In case anyone is curious, I have looked at the .zip files. In some ways it
is more appropriate that paleoartists get it than paleontologists or
microbiologists: it seems the "animal" in question is a bunch of
artistically arranged rocks!
Some of the rocks do look as if they might contain fossil bone, but the
images are not clear. However, most of the rest of the "body" appears to
be pebbles of various sizes arranged so that it kinda sorta looks like an
animal.
>From the text of the posting it appears that no one involved has taken
historical geology (generally the second course any undergraduate geology
major must take, normally second semester freshman year).
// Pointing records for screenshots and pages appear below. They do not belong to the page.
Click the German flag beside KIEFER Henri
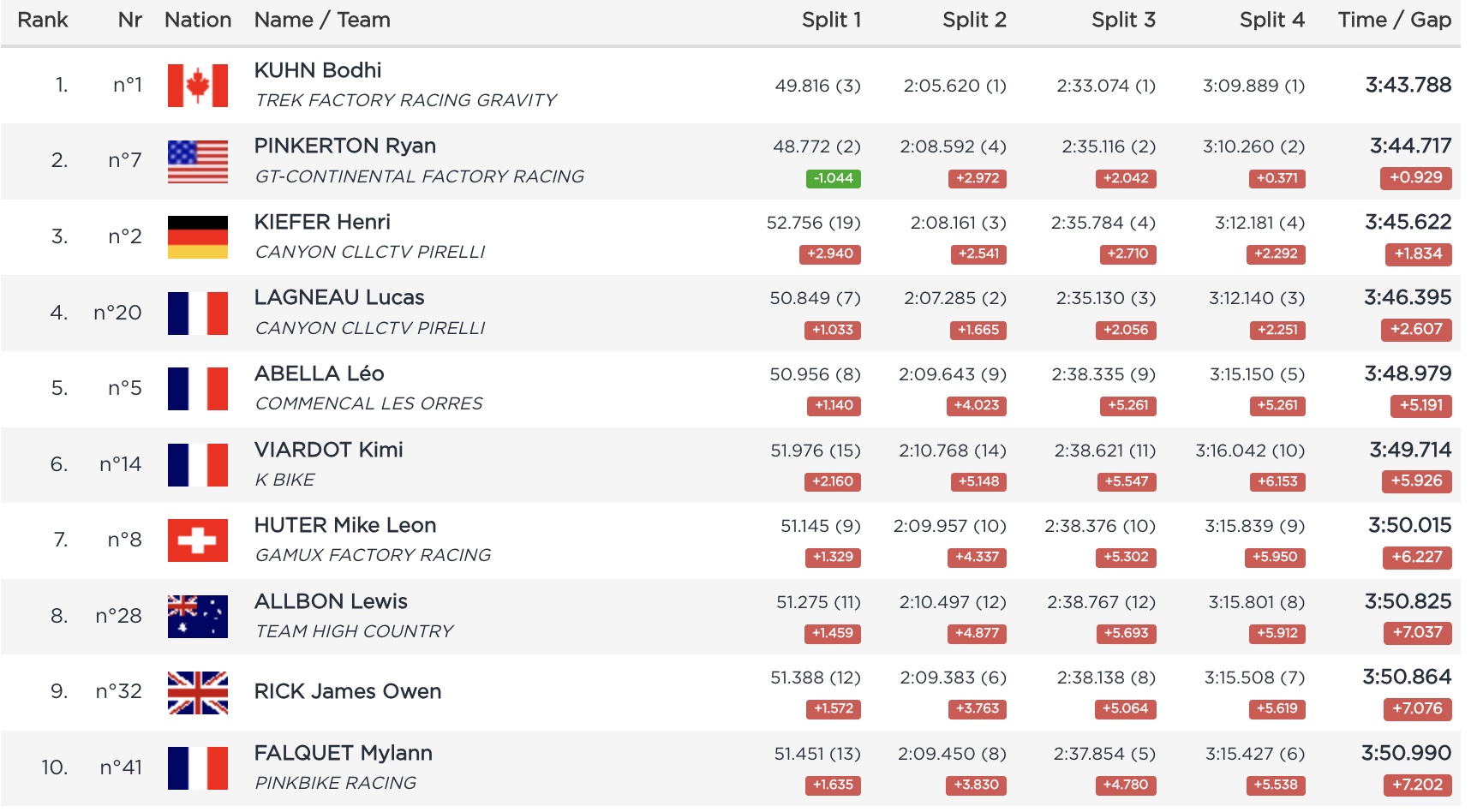The width and height of the screenshot is (1477, 812). point(198,237)
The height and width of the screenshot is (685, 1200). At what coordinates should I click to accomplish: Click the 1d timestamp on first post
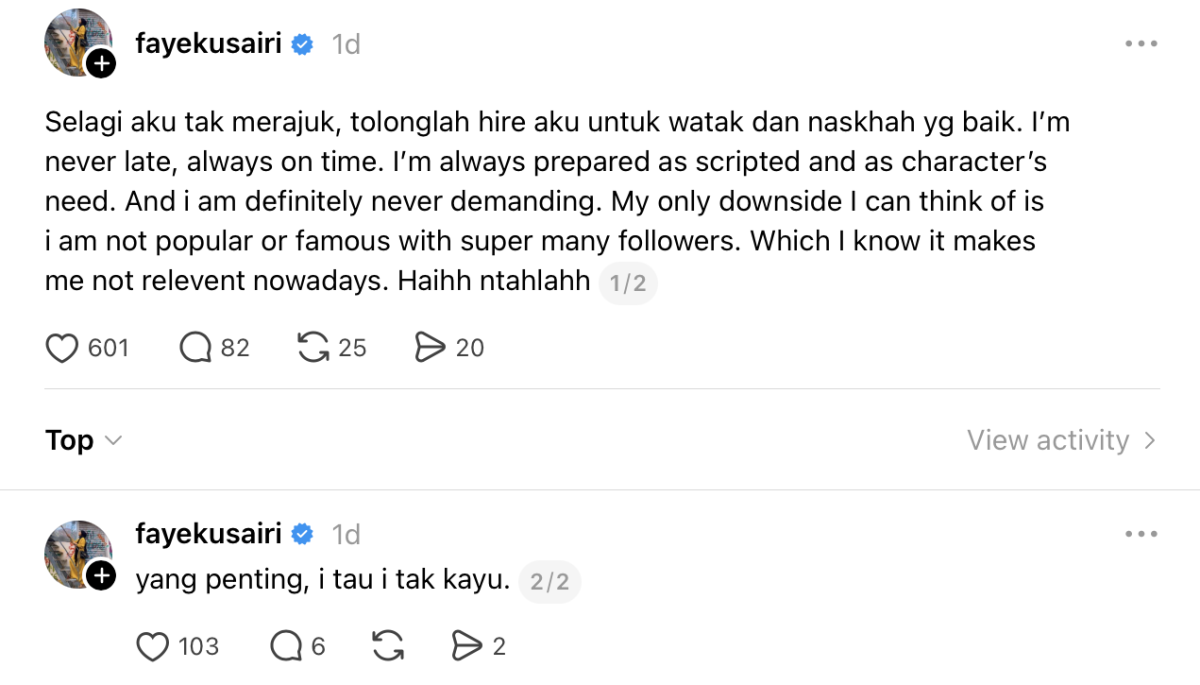coord(346,45)
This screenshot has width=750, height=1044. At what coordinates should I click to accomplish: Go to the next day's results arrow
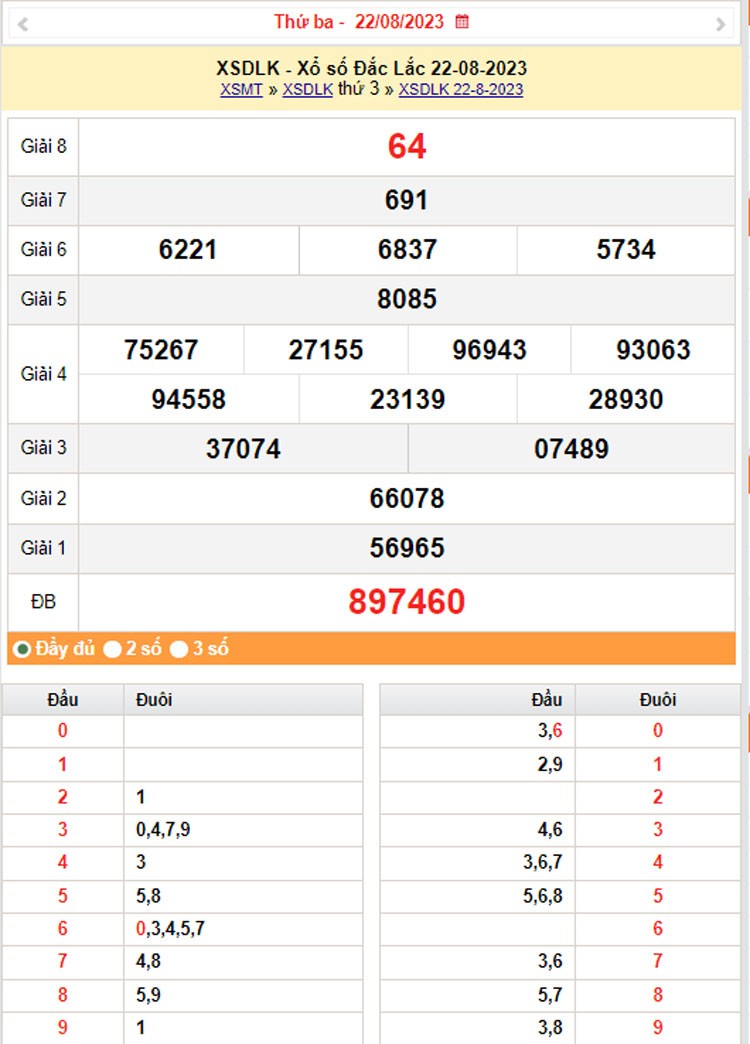[721, 23]
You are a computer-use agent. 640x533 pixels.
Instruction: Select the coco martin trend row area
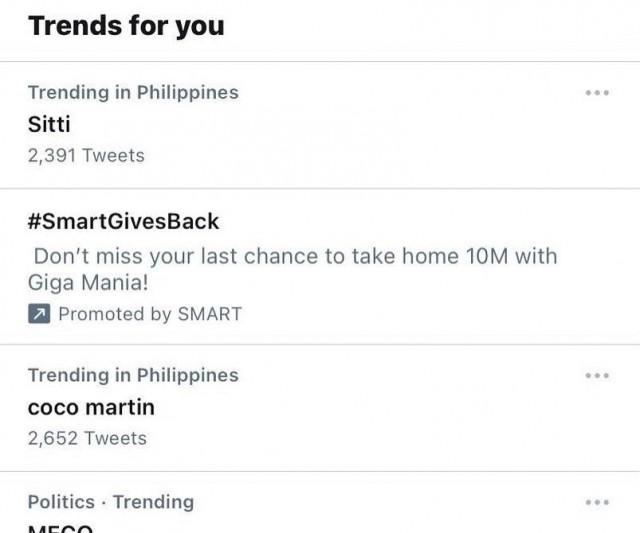coord(320,408)
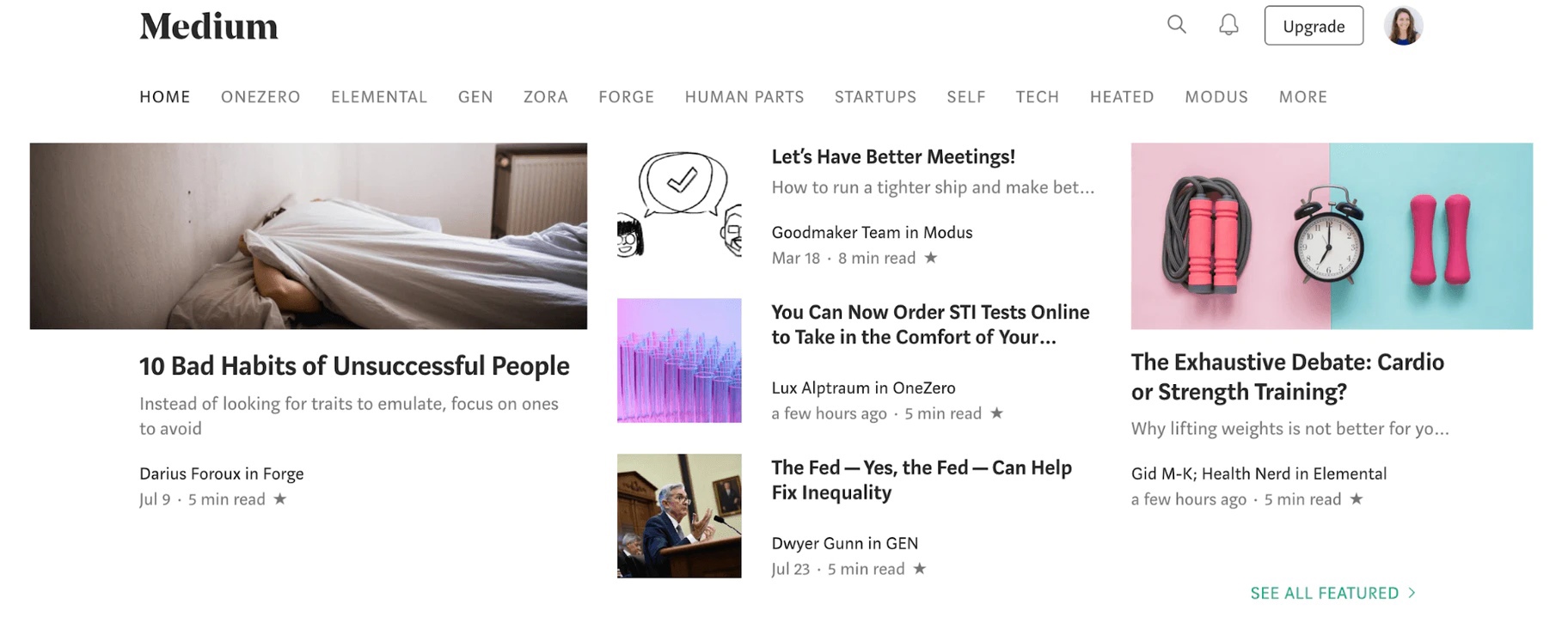Click star beside Jul 9 5 min read
Viewport: 1568px width, 617px height.
pyautogui.click(x=279, y=499)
For example, they
give the "Stratification depth about 300 meters", as if this datum had some
signficance. They don't tell us the formation in which it occurs (which
WOULD be useful), or even the lithology of the sediments in which it is
found.
Other researchers (university or museum staff) can certainly tell you
stories of people bringing in interestingly shaped rocks, convinced they are
dinosaur skulls, or dinosaur eggs, or the like. Once in a blue moon they
are correct (or are wrong but do have something else interesting). More
often than not it is simply the good old pattern-matching machine in the
brain generating a false positive (the same way we can see shapes with some
meaning in the clouds even if there are not in fact castles or whales or
intercostal clavicles (that was for Larry Dunn... :-) formed of water
droplets floating in the air).
With scanning technology and the internet, it now seems that this old
occupational "hazard" of natural sciences has a digital twist: now EVERYBODY
can get the same interstingly shaped rocks sent to them at once!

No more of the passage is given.